— Extrait du document —

════════════════════

Second confinement

Il était à prévoir que l’on subirait un second confinement. La deuxième quinzaine de juin ouvrait les vannes de l’espoir de retrouver une activité normale. J’ai espéré moi aussi. Finir de ne s’occuper que de l’intendance, de tourner en rond dans l’appartement comme un lion en cage, de s’obliger à faire du yoga sans énergie, de se sentir intellectuellement diminué, d’avoir le sentiment que l’on sert à pas grand-chose, d’avoir les yeux rivés sur le smartphone comme s’il était le seul lien aux autres, se sentir seul, épuisé à faire si peu, désemparé, en colère, en un mot, déprimé. Pas de sonnerie de téléphone, ne parler à personne dans la journée, quelques mots à Bala, à Kamala et à Prasat. Trois fois rien. Le silence réduit au silence.

Sans titre I

J’admire les gens qui ont une telle force en eux pour y puiser leur énergie, s’en nourrir et se régénérer. Cette force qui leur permet de remplir leur vie avec des petits riens qui les rendent heureux, même dans l’enfermement. Je n’y arrive pas, je dois le reconnaître mais surtout l’accepter. Cela fait partie de moi. Je serais porté à croire que la prison me tuerait ou me rendrait fou. Littéralement.  Confectionner un gâteau au chocolat ou mes délicieux beignets de chou-fleur pour le bureau de France me pèse. Cuisiner est devenu une tâche pénible, je n’y prends plus de plaisir. Cela me désole, me submerge d’un sentiment de culpabilité et me confronte à mes faiblesses.

Et soudain, l’orage, des pluies de mousson. Il fait très humide. C’est vraiment bizarre !

Dès le 6 juillet, la circulation est devenue plus dense engrangeant son flot de nuisances sonores, de comportements incompréhensibles et d’incivilités sous le regard impassible de la police. Les magasins rouvraient – excepté ceux accueillant beaucoup de monde ainsi que les lieux de culte, de loisirs, de sport et de culture. On accueillait plus de monde dans les supermarchés et cela se traduisait par des gestes barrières effondrés, distances entre les personnes réduites et masques portés sous le nez et la bouche. On était de nouveau presque à touche-touche aux caisses. Les bonnes intentions restent sauves puisqu’on n’entre toujours pas dans les magasins sans la prise frontale de température et les giclées de solution hydro-alcoolique. Les rues devenaient à nouveau animées. Nous retournions chez le coiffeur, au café à côté, on me servait mon chai dans un gobelet en carton jetable, les gens mangeaient dans la rue devant les devantures des street food, comme avant. Je donnais systématiquement un billet de 50 roupies à celles et ceux qui me tendaient la main dans la rue. Et je le fais encore aujourd’hui.

════════════════════

— Consignes —
(a) Expliquez en une à trois phrases pourquoi, d'après le récit du second confinement, les gestes barrières se sont effondrés dans les supermarchés.
(b) Donnez la suite du récit du second confinement à partir de sa dernière phrase.

— Matériau —
════════════════════

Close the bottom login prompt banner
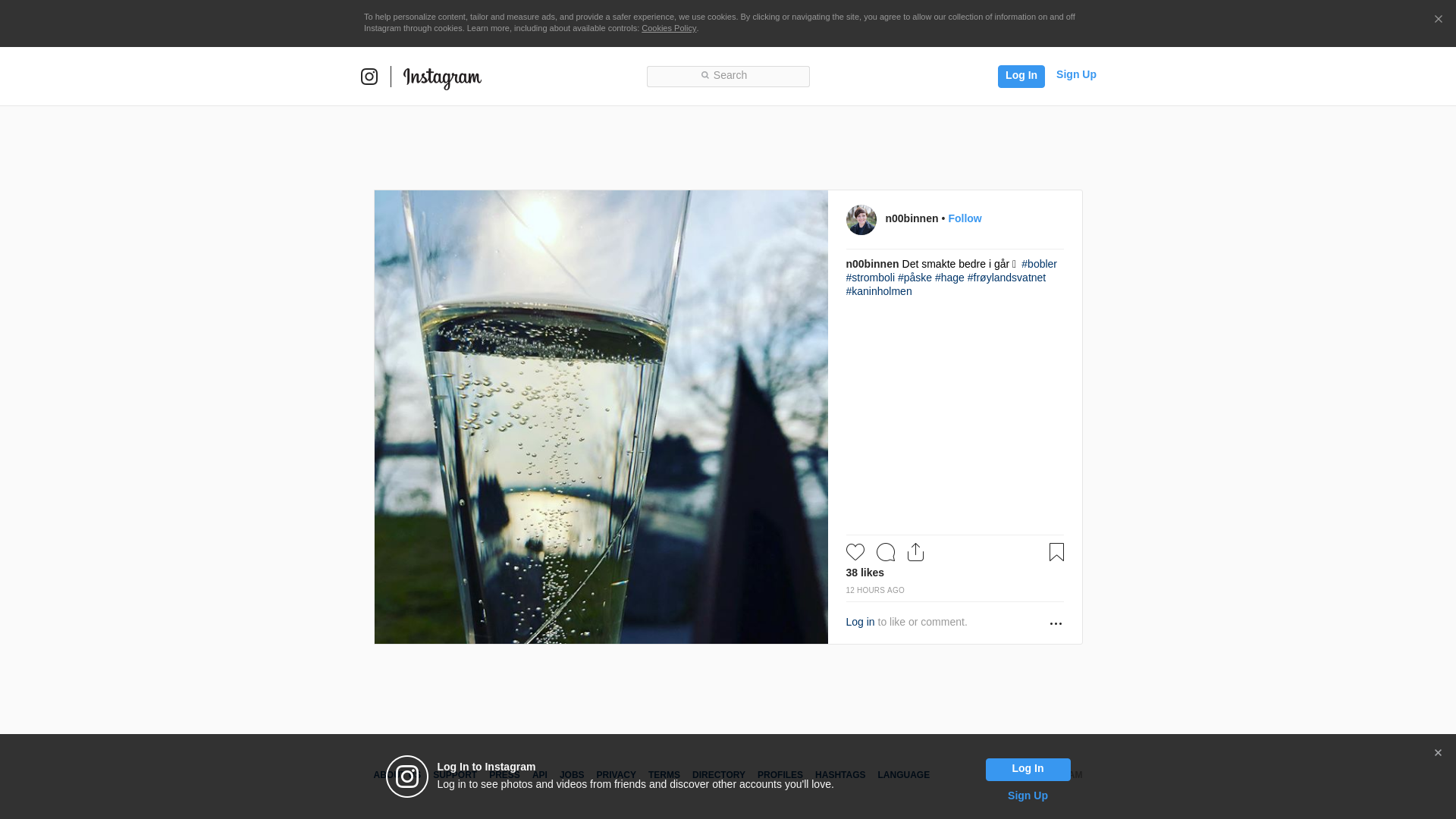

════════════════════

— Réponses par consigne —
(a) Les supermarchés accueillaient davantage de monde. Cela s'est traduit par des distances réduites entre les personnes et des masques portés sous le nez et la bouche.

(b)
Les abris des arrêts de bus sont des lieux de repos, les bancs en métal sont des lits où dormir. Il semble que la chaleur, le bruit et la poussière n’atteignent pas ces paisibles dormeurs.

Les vendeurs ambulants sont devenus plus nombreux. On entend désormais les harangues des vendeurs dans les rues toute la journée. Ils ont une clientèle qui souhaite ne pas être mêlée à la foule dans des lieux fermés. Les stands de rues sont légions, principalement pour les fruits et les légumes.

Les quartiers, eux, sont plus calmes et la ville est totalement silencieuse lors du couvre-feu imposé tous les dimanches de juillet. Il y a peu de temps encore, la circulation et les déplacements étaient très fluides. On a pu voir des chèvres sur le pavé. C’est la saison du jacquier, cet énorme fruit à peau épaisse, ressemblant au fameux durian du sud-est asiatique, l’odeur en moins, dont la chair jaune, soyeuse et croquante est très caractéristique. Éric déteste ce fruit. Je l’adore ! Faute de pouvoir sortir, les activités physiques de mes voisins consistent à marcher en rond sur leur terrasse, comme des prisonniers en isolation. Désolant !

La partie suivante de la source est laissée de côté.